Repenser L’Économie Pour Une Société Plus Juste
Pourquoi Il Est Temps De Changer De Boussole
Il y a des questions qui reviennent comme des refrains, et celle du coût du travail en France fait partie de ces obsessions hexagonales dont on peine à se défaire. Derrière l’argumentaire technocratique, un constat simple s’impose : réduire le coût du travail n’a jamais garanti l’émancipation des salarié·e·s, et encore moins la prospérité collective. J’observe au contraire un paradoxe douloureux : plus on promet la compétitivité, plus on s’éloigne d’une société juste, solide, capable de protéger chacun·e. Et je me surprends à repenser à cette phrase attribuée à Simone Weil : « La force ne crée rien ; elle détruit ou elle opprime », tant elle décrit la logique qui s’est imposée depuis vingt ans.
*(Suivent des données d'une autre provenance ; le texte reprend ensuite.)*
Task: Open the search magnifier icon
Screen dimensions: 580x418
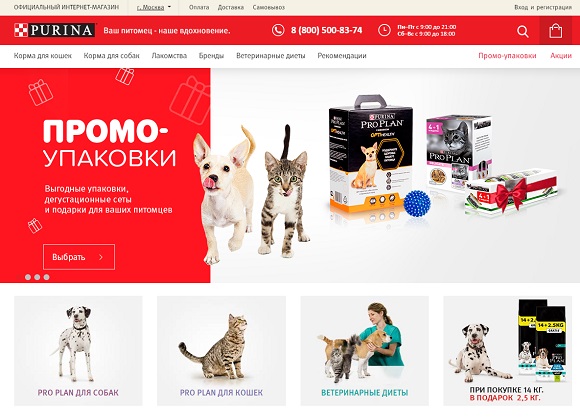Action: tap(522, 31)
Les allègements massifs de cotisations ont certes permis, ici ou là, de stabiliser l’emploi, notamment au niveau des bas salaires. Mais pourquoi cette mécanique, devenue presque pavlovienne, continue-t-elle de structurer notre politique économique ? Peut-être parce qu’elle rassure : elle donne l’illusion d’un mouvement, d’une action simple à comprendre, presque indolore. Et pourtant, les faits montrent une tout autre réalité : stagnation du pouvoir d’achat, trappes à bas salaires, affaiblissement du financement de la protection sociale, dépendance accrue à des dispositifs compensatoires financés par l’impôt.
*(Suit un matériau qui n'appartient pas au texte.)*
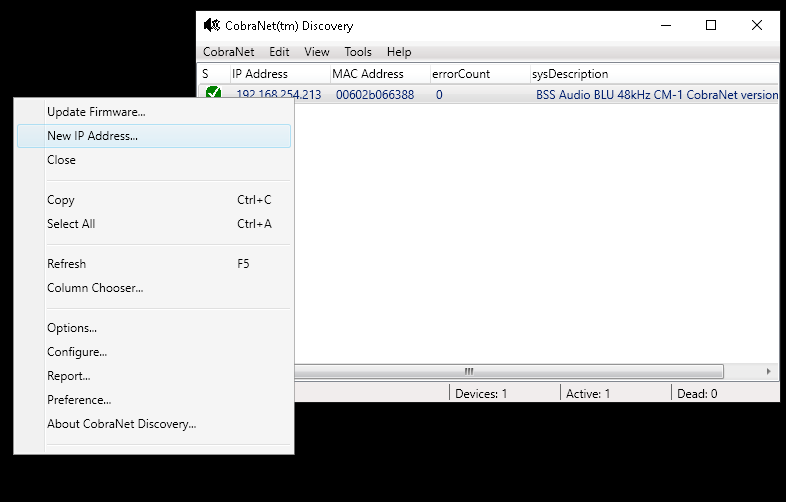Viewport: 786px width, 502px height.
Task: Click Close in the context menu
Action: (61, 160)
Je ne peux m’empêcher d’y voir un choix politique autant qu’idéologique. La gauche mise sur la réduction ciblée des cotisations pour encourager l’emploi ; la droite préfère la dérégulation du droit du travail au nom d’une flexibilité salvatrice. Deux visions qui s’opposent, parfois violemment, mais qui finissent par se rejoindre sur un point : l’oubli de ce qui fait la force d’un pays. On ne bâtit pas une société durable en pressant les salarié·e·s comme des coûts à comprimer, mais en investissant dans ce qui crée réellement de la richesse : l’éducation, la petite enfance, la recherche, la santé. Les pays nordiques l’ont compris depuis longtemps : une fiscalité exigeante peut coexister avec un haut niveau d’innovation, à condition d’en faire un pacte démocratique plutôt qu’un fardeau subi.
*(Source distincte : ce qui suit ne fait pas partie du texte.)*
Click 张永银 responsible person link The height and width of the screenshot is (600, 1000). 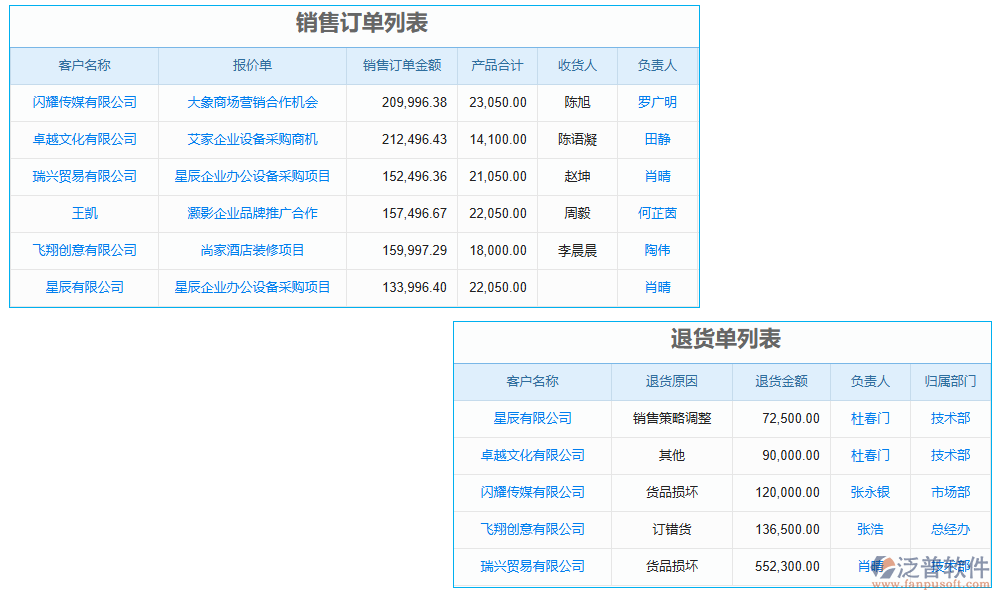click(x=869, y=493)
À cela s’ajoute une question taboue : comment financer ces investissements ? Les solutions existent, et elles ne relèvent pas du fantasme. Une taxation mieux ciblée des ultra-patrimoines, une lutte renforcée contre l’optimisation agressive, une révision des niches fiscales inefficaces, une réaffectation d’une partie des allègements de cotisations vers des secteurs réellement porteurs. Ce sont des choix de société. Des choix qui traduisent une hiérarchie des priorités, un projet de long terme, une confiance dans la capacité du pays à faire mieux que survivre au moindre coût.
Je crois profondément que la question du coût du travail est une fausse piste. Ce n’est pas en payant moins les ouvrier·e·s que l’on augmente leur pouvoir d’achat. Ce n’est pas en réduisant la solidarité que l’on renforce une nation. Et ce n’est pas en sacrifiant la recherche, la formation ou la petite enfance que l’on prépare la France aux défis économiques, sociaux et écologiques du siècle. Alors oui, il est temps de changer de boussole, de repenser nos priorités, d’ouvrir un débat honnête, exigeant, sur ce que nous voulons vraiment financer et pourquoi.
Les pistes sont nombreuses, les résistances le sont aussi. Mais si nous cessons un instant de regarder le travail uniquement comme un coût et les salarié·e·s comme une variable d’ajustement, peut-être pourrons-nous enfin imaginer une économie plus juste, plus inventive et plus humaine.